Like all great metaphors, the picture is an engaging one: a deity, sitting on a throne, surrounded by supernatural powers, with Jesus, God’s Prime Minister making sure everything and everybody are in their right place, and justice and peace are flourishing. Despite all this imagery, as early as the 5th century, no less a person than Pope St Leo the Great stated that “Christ has ascended into the sacraments”. Today we say that Christ is alive and active in the Christian community, in all of us who live and proclaim the Gospel entrusted to us. That very message is encapsulated in the final few lines of today’s second reading from Ephesians (cf Ephesians 1, 22-23).

I think the real clue to understanding the Ascension is to be found in the three verses of Acts that follow on from today’s first reading. They tell of how the disciples, after Jesus had been taken from their sight, returned to the upper room in Jerusalem and joined together in prayer. That is Luke’s way of telling us that they were bewildered, fearful, and just didn’t know what to do next. They were a leaderless, shattered community. So they went into hiding to give themselves time to decide what to do, hoping that somehow the promise Jesus had made – “you are going to be baptized with the Holy Spirit” (Acts 1, 5) – would come true. They found themselves in an in-between time, caught between loss and promise. And that’s an experience we have all had, and we know how uncomfortable and disconcerting it can be. Most of us, for example, have felt the pain of losing a close family member through accident or terminal illness. It’s as though we are in a vacuum, bewildered, hurting, yet trying to hold ourselves together as we strive to get our life back on track.

Others know the in-between time of going away to boarding school or leaving home to take on full-time employment or study in the big city. Securities they have taken for granted have evaporated and the pall of homesickness envelops them.

Still others find themselves no longer needed in their place of work. They are casualties of an economic downturn. They are too old to retrain for something new and too young to retire. They fear they may not get another job. And then there are those whose marriage falls apart, and those who find themselves wondering if they will ever recover from a debilitating physical or mental illness. All these people know what it is to struggle through in-between times.

Implicit in today’s reading from Acts is a recipe for how to pull through: pray, find support from close friends, accept that one can survive without living in luxury, and don’t lose hope. That’s what the disciples did. And living like that is not beyond us either. The essence of it is to live with authenticity and integrity.

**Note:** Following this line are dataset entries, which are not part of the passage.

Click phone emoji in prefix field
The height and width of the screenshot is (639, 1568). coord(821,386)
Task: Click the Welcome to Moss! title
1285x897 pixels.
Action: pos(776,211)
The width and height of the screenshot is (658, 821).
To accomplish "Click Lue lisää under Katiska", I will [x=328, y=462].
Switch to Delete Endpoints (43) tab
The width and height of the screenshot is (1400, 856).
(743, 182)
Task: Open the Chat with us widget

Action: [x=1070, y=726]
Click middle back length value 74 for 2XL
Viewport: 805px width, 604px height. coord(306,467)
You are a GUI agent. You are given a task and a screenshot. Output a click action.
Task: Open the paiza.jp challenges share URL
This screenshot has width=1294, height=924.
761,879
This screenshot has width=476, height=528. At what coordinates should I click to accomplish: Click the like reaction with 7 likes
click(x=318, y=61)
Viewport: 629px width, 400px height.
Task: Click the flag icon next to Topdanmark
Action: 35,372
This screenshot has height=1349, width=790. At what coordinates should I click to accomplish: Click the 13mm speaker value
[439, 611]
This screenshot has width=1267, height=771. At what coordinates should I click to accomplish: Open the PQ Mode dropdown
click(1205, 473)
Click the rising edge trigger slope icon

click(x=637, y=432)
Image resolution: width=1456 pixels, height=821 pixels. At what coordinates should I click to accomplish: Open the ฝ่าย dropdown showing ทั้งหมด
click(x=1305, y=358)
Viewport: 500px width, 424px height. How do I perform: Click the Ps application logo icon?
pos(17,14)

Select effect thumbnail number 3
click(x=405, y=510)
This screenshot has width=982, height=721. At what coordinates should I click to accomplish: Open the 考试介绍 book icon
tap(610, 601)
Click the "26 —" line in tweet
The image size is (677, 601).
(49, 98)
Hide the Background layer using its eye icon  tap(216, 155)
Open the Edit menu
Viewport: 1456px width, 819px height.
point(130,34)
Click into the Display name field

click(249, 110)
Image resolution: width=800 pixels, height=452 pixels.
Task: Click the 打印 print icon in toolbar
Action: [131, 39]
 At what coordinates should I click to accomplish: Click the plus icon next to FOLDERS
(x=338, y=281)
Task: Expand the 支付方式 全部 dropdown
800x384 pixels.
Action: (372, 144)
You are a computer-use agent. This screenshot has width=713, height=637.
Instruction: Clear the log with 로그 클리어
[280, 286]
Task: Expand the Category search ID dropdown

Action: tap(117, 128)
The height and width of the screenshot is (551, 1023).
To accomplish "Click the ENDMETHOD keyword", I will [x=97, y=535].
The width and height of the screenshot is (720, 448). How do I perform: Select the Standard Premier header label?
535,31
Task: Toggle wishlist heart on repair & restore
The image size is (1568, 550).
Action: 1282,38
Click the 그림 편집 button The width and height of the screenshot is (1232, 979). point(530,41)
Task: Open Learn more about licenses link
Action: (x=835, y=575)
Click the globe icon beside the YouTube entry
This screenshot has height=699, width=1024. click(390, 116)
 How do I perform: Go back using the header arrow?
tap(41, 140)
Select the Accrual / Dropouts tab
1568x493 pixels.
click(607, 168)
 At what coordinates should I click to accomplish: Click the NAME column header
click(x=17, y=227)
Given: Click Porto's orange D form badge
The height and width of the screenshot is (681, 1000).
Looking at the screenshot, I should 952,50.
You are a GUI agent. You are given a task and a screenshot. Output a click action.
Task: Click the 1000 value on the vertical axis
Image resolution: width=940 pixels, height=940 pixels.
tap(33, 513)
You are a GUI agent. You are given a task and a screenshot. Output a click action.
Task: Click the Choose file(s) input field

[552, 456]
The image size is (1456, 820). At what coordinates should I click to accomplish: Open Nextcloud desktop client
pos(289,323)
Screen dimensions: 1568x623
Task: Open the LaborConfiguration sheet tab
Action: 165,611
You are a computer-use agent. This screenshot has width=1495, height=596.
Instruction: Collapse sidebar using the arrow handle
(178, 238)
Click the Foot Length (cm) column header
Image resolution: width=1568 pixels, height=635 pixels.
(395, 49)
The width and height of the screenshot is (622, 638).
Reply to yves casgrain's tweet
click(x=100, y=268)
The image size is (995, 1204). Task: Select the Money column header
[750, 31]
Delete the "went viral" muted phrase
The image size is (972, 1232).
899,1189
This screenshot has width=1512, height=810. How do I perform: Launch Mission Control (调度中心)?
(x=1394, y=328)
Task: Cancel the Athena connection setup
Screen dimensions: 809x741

Maybe, we can all learn something from the German tennis star, Boris Becker. At the age of seventeen, he had already won Wimbledon. Despite his youth, he had come realise that the German people were beginning to idolise him. In reflecting on that, he made this extraordinary statement: “The German people wanted me to live for them…When I entered my home town people stood and gazed at me as if they were expecting blessings from the Pope. When I looked into the eyes of my fans at the Davis Cup matches last December, I thought I was looking at monsters. Their eyes had no life in them. When I saw this kind of blind, emotional devotion, I could understand what happened to us a long time ago at Nuremberg” (Heather MacLachlan, The Telegraph, London, Nov 26, 2001). Boris Becker wanted to be authentically himself.

The readings for Ascension are a challenge to us to be authentic witnesses to the values we have learned as disciples of Jesus. They are a call to us to involve ourselves in the life of the Christian community to which we claim to belong. Am I able to hear and respond?